┌─ The records

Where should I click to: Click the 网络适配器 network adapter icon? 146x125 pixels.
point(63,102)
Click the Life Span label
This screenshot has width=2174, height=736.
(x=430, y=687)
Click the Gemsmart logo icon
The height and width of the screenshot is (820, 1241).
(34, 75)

└─

## [Stated goal]
Output every line of the entries above unchanged.

## [Solution to this problem]
Where should I click to: Click the 网络适配器 network adapter icon? 146x125 pixels.
point(63,102)
Click the Life Span label
This screenshot has width=2174, height=736.
(x=430, y=687)
Click the Gemsmart logo icon
The height and width of the screenshot is (820, 1241).
(34, 75)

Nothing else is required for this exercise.